Я увидел молодого человека и меня поразил его невероятный такой румянец — от виска до подбородка. Потом мы встретились уже через несколько лет, и больше я такого румянца у него не замечал. А тогда первое впечатление — румяный молодой человек.
Потом мы встретились, он уже был актером Театра на Таганке. У нас с ним было много общих друзей. И некая общность происхождения. Володя — с Большого Каретного, а я — «центровой», с Тверской. Я немного постарше его. Так сказать, «московская шпана постарше», поэтому он смотрел на меня с пиететом, но ведь формировались мы на улицах одного района Москвы.
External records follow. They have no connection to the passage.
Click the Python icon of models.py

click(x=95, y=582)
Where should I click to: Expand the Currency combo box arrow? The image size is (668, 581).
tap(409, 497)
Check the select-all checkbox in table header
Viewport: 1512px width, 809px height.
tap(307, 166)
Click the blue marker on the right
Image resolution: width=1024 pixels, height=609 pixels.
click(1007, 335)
Общаться с ним было очень интересно. Володя был очень талантливым человеком, интересной личностью. Он был совершенно ни на кого не похож.
<…> Он себя не щадил. К себе он относился абсолютно беспощадно во всех смыслах. Беспощадно тратил себя. Это касается не только творчества, но и просто его жизни. Меру своих сил он превышал постоянно. Вот это качество его отличало.
Андрей Синявский
Я его давно очень знал. Просто в силу случайных обстоятельств я преподавал в Школе-студии МХАТ. Я уже не помню, в каком году это было, но так оказалось, что Володя Высоцкий был моим студентом. И как-то мы вместе с женой пригласили просто всех этих студентов к себе домой. Кажется, это было после того, как они закончили курс.
Они пришли, мы веселились. Они пели разные песни. В том числе, был и Володя. Тогда он пел песни не свои, он пел блатные песни, очень хорошо. А блатные песни я очень люблю. Кроме того, он пел песни... Помнится, он пел Окуджаву. Вот. И как-то совершенно незаметно со временем перешел к сочинению собственных песен.
<…> Я его очень люблю именно как сочинителя песен и как исполнителя этих песен. Актер... Актер, мне кажется, он был средний. Уже после лагеря он меня пригласил на «Гамлета», на «Таганку». Мы были, смотрели – и не понравилась эта вещь. Ну и вообще мне приходилось видеть его в других каких-то ролях или в кино. Я думаю, он, как это бывает свойственно каким-то незаурядным натурам, он играл, мне кажется, чаще всего самого себя, и поэтому я не думаю, что это был большой актер, но поэт-песенник, безусловно, — явление очень большое.
Если брать самых крупных наших поэтов-песенников, то есть, Окуджаву, Галича и Высоцкого, я лично Высоцкого вижу на первом месте.
Михаил Шемякин
Володя был личностью замечательной, актером он был грандиозным. Никогда не забуду, когда он, в общем-то комплексуя в области поэзии и будучи человеком необычайно скромным в данном жанре, вернулся из Америки, где он познакомился и провел несколько дней с Иосифом Бродским. Я помню, что целую неделю он меня изводил тем, что он привез сборник Бродского под мышкой и, приходя ко мне — мы тогда работали над записями его песен, — он время от времени восклицал: посмотри, Бродский написал мне — великому поэту, большому поэту Владимиру Высоцкому. Бродский считает меня большим поэтом. Володя был так горд. Я думаю, что Иосиф написал это от чистого сердца. Иосифа я знал, конечно, не так близко, как Высоцкого. Человек он был жесткий и суровый, и если ему что-то не нравилось или он о ком-то думал, что это не поэт, то он это врубал, как говорится, не в бровь, а в глаз. Иосиф ни с кем не церемонился. И то, что он написал о Володе, это действительно говорит о том, что такой суперпрофессионал, высочайший поэт XX века, если он дал такое заключение, то я думаю, что многие с этим согласятся. Володя неделю ходил с томиком Бродского, постоянно обращаясь к этой теме.